Alors que Standards & Poor’s a dégradé la note souveraine du Brésil à BB-, l’adoption par le congrès d’un gel des dépenses publiques jusqu’à 2038 met un coup d’arrêt au cercle vicieux dans lequel s’était empêtré le Brésil pendant le mandat de Dilma Rousseff. Michel Temer a par ailleurs entrepris une campagne de privatisations et de cession d’actifs publics, dans le but de renflouer les comptes publics. Afin de rassurer les investisseurs étrangers et confirmer le retour du Brésil, le président a formalisé la candidature du Brésil à l’OCDE, de même que la mise en place de réformes du système politique électoral promouvant la transparence. Tout ceci devrait permettre de mettre un point d’arrêt aux scandales récurrents initiés par l’enquête « Lava Jato » (Lavage Express) et in fine aux manifestations qui agitent le pays et effraient les investisseurs.

L’industrie et l’agriculture sont deux atouts pour le Brésil. La première (qui représente 27% du PIB) est diversifiée et en première ligne dans différents domaines. Embraer fait parti des deux principaux producteur d’avions de lignes long-courriers. De nombreux constructeurs sont installés au Brésil (Fiat, Volkswagen, Ford, PSA …) et son industrie agroalimentaire représente ¼ de la production mondiale, grâce à des géants comme JBS. Le second, dont la part dans la production Brésilienne gravite autour de 5% représente toutefois le premier poste d’exportation.  Entre autres, le Brésil dispose de l’Amazonie, ce qui lui permet d’être le 4ème exportateur de bois au monde. Enfin, les ressources en minerai de fer permettent à des entreprises comme Vale de se placer au rang de premier producteur et exportateur mondial. C’est grâce à des secteurs dynamiques que le Brésil a une balance commerciale excédentaire et a commencé à renouer avec la croissance (1,0% en 2017).

Données fournies »

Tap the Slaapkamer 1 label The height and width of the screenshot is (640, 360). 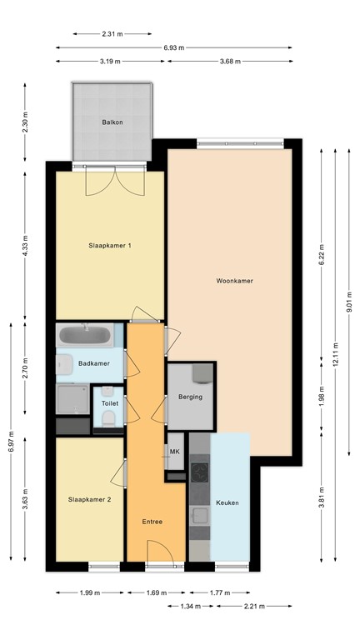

Consignes »
D'après le texte sur l'économie brésilienne, répondez brièvement :
(a) Jusqu'à quelle année le gel des dépenses publiques adopté par le congrès s'applique-t-il ?
(b) Quelle part du PIB l'industrie représente-t-elle ?
(c) Quel rang le Brésil occupe-t-il parmi les exportateurs de bois dans le monde ?

Réponse »
(a) Jusqu'à 2038.
(b) 27 % du PIB.
(c) Le 4e rang mondial.